Craft Beer is one of the fastest growing segments of the UK food and drink industry over the last decade, with breweries like Brewdog, Camden Town and Beavertown becoming household names, while others such as Left Handed Giant in Bristol, North Brewing in Leeds, Verdant in Cornwall and Gipsy Hill in South London have gone onto garner international recognition while becoming vibrant symbols of their local communities.

As Greg Wells, founder of festival business We Are Beer, who has been rallying the craft beer sector behind the #NationalTimeOut campaign, says, “small independent breweries have revitalised two of our great national pastimes – good beer and the pub. It’s amazing what they’ve achieved. To see something with such a great future fall apart – when disaster can be averted – is so upsetting.”

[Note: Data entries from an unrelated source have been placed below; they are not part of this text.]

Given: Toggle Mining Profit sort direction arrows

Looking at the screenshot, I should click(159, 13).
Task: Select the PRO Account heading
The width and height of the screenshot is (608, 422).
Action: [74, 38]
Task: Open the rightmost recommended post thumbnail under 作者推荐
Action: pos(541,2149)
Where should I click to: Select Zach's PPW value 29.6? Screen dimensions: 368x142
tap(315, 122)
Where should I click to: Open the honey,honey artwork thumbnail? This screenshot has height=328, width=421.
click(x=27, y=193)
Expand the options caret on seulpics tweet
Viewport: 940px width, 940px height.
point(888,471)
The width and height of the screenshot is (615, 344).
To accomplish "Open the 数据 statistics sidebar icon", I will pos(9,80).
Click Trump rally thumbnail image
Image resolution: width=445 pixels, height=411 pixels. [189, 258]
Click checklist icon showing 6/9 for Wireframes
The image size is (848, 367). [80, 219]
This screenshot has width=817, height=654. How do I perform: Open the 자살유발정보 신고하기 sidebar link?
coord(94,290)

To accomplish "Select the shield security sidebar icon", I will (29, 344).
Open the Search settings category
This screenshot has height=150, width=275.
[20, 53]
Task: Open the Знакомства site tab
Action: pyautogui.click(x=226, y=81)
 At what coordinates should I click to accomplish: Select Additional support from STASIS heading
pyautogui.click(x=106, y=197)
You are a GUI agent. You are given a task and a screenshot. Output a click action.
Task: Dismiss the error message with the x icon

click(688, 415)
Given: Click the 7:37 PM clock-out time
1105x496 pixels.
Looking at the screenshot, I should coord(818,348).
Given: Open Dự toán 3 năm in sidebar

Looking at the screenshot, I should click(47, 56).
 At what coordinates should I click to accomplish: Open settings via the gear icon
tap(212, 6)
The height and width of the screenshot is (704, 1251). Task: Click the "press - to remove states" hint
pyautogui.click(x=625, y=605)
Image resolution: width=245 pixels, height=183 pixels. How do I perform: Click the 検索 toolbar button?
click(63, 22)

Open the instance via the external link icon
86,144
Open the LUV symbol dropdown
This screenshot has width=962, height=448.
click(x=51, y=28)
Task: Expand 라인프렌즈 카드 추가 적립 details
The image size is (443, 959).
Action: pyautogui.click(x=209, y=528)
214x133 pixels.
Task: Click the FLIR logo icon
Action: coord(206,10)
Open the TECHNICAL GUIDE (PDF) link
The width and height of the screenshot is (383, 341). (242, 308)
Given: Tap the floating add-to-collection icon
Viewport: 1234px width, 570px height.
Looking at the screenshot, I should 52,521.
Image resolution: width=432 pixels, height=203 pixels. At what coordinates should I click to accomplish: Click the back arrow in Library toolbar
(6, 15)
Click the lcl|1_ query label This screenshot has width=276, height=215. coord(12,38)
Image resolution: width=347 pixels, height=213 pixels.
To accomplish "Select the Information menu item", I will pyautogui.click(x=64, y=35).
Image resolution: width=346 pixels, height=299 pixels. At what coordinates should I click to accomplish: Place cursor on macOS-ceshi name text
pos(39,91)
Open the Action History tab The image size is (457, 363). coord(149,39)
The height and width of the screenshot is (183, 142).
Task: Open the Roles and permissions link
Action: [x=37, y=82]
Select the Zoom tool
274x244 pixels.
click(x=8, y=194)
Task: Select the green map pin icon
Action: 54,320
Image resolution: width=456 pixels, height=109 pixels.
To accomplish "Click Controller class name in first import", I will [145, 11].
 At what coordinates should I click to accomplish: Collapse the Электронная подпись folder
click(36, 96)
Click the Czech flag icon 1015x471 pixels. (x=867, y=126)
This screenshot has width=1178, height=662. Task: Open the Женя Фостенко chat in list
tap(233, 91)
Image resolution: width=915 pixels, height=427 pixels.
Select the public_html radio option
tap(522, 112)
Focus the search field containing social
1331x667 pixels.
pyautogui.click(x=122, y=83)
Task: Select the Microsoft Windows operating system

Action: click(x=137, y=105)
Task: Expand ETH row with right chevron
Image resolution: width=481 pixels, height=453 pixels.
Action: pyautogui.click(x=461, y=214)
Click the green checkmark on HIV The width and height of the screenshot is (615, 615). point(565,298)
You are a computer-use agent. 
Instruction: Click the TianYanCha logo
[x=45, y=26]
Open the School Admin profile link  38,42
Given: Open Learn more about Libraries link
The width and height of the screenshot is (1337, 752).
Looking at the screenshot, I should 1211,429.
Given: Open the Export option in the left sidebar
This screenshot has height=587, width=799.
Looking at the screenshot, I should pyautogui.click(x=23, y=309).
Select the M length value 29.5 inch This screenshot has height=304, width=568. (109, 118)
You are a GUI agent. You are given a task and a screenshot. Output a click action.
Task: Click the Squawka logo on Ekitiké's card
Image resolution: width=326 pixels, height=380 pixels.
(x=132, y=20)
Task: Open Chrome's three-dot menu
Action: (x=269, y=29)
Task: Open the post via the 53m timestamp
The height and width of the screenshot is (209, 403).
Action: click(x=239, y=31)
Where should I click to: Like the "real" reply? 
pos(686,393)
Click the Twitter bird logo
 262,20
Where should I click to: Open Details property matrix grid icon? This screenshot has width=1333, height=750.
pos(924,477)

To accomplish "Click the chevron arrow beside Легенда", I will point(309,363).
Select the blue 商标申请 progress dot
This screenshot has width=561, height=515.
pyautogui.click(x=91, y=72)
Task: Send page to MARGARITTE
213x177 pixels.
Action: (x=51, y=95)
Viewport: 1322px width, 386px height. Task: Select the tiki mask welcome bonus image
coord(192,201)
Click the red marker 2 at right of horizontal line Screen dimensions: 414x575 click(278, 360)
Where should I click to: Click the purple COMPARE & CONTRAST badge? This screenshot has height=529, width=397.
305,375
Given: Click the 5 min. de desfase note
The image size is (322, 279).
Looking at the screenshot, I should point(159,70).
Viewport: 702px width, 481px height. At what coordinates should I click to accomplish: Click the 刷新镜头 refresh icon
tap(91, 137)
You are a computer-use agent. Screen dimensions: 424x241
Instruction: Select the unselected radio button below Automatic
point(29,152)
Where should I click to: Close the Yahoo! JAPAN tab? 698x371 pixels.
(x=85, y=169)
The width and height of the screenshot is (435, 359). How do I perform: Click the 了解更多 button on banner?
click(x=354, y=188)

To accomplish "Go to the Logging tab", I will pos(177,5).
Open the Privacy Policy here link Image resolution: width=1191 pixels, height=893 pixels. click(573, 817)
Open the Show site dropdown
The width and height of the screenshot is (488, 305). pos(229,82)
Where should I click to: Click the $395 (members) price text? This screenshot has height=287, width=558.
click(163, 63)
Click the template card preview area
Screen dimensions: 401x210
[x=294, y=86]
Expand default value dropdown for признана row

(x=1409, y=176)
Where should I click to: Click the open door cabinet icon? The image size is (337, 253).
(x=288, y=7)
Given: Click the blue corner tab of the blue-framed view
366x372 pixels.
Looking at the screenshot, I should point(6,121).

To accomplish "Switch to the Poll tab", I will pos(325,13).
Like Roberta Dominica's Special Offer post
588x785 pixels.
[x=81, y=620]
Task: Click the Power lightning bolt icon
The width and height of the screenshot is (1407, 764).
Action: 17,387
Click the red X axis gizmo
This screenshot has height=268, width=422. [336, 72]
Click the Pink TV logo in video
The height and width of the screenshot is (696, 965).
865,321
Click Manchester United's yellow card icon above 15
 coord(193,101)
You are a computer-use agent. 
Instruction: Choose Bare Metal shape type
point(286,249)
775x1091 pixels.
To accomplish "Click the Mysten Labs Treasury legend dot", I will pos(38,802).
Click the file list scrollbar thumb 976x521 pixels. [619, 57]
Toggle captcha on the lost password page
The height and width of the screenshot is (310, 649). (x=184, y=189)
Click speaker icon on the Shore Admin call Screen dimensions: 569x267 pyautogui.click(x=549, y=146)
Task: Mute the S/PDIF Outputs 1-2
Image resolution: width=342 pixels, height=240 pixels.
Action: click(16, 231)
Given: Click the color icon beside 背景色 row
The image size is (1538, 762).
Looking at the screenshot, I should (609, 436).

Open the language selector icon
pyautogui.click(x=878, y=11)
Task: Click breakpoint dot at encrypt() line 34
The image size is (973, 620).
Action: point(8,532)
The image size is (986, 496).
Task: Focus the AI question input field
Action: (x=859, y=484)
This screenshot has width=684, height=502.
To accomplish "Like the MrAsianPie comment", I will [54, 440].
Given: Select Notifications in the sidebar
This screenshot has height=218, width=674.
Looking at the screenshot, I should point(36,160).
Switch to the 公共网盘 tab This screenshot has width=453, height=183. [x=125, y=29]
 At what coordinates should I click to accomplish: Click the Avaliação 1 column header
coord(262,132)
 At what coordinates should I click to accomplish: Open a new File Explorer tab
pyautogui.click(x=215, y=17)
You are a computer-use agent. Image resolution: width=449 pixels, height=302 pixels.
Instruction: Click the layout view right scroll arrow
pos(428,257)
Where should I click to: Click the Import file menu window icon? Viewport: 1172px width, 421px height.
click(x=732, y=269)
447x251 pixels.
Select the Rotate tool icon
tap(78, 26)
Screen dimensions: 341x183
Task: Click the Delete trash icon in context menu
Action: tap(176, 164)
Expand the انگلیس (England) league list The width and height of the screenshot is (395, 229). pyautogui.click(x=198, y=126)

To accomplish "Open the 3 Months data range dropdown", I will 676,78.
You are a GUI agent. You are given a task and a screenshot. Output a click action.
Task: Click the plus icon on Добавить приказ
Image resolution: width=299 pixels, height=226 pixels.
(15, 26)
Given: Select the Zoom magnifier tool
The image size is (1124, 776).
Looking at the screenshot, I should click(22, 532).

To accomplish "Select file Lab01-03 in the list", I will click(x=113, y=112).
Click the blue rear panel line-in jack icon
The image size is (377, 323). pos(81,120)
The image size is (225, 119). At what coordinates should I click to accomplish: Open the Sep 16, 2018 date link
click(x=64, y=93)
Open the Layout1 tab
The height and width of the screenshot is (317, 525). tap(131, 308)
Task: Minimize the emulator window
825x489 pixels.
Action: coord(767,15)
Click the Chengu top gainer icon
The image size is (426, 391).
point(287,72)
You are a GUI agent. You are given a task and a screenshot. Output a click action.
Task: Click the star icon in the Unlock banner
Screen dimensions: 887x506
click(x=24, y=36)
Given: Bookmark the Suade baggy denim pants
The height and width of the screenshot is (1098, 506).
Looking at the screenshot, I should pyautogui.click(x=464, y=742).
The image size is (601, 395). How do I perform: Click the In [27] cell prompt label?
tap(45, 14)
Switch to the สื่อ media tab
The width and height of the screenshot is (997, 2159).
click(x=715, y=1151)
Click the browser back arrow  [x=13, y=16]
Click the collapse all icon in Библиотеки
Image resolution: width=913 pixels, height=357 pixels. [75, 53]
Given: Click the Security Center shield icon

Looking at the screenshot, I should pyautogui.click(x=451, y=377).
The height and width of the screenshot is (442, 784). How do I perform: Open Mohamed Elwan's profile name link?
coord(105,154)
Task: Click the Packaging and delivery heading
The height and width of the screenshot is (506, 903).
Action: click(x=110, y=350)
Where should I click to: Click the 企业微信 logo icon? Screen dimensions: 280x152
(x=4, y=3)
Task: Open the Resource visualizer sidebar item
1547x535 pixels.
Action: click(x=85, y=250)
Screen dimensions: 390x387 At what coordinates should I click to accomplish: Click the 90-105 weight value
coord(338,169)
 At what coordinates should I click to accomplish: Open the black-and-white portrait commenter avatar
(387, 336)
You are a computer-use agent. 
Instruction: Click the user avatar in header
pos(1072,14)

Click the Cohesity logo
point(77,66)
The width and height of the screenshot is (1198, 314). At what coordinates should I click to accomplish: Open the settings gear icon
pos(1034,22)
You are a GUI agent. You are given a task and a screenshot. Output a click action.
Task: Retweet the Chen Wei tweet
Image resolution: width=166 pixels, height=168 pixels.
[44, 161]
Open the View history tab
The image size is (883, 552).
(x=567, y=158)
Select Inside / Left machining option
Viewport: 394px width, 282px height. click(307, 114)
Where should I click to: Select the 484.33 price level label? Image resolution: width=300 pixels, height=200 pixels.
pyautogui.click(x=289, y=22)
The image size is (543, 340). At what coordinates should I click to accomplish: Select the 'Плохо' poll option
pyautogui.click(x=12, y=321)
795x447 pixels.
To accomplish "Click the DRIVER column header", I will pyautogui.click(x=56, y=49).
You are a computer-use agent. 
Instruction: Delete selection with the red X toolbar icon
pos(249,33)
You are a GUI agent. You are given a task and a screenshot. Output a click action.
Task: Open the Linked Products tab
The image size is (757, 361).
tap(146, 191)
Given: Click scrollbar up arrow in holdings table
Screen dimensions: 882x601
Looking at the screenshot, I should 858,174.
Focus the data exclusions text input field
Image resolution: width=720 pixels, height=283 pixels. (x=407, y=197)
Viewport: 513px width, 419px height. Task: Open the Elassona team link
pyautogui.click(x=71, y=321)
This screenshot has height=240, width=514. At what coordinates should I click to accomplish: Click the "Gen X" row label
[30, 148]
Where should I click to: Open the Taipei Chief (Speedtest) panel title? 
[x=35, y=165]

With pubs, bars and restaurants being highlighted by the government as some of the last things to come out of lockdown – the biggest sales channel for the UK’s 1500+ breweries – many breweries will struggle to survive.

John Gyngell, co-founder of North Brewing and multi award winning, 7-strong Yorkshire bar group, North Bars Ltd, says, “we’ve seen the turnover on retail side of our 23 year old business come to a complete standstill. Closing all of our bars and furloughing everyone who worked at North Bar Ltd was the stuff of our worst nightmares. We’re doing all we can, but without continued support and bold measures, the future of our bars and the breweries which support them, which are integral part of communities and people’s way of life, is under serious threat, and hundreds of jobs and livelihoods are at risk.”

Building on this theme, Bruce Gray, whose Bristol brewery, Left Handed Giant, recently opened a large riverside brewpub, regenerating a formerly derelict warehouse district, states, “We are all being told ‘we’re all in this together’. It doesn’t seem that way from where I am standing. Private landlords and insurance companies are washing their hands of the crisis and asking small businesses to saddle themselves with debt to allow them to protect their profit margins and shareholder dividends. This is not a time for profits or shareholder value. This is a time to consider only survival. We need concessions of rent, not deferments. Private landlords are refusing to offer these voluntarily, so we need the government to protect small businesses and make them. This is why we are joining our sisters and brothers across the craft beer community in supporting the #NationalTimeOut campaign.”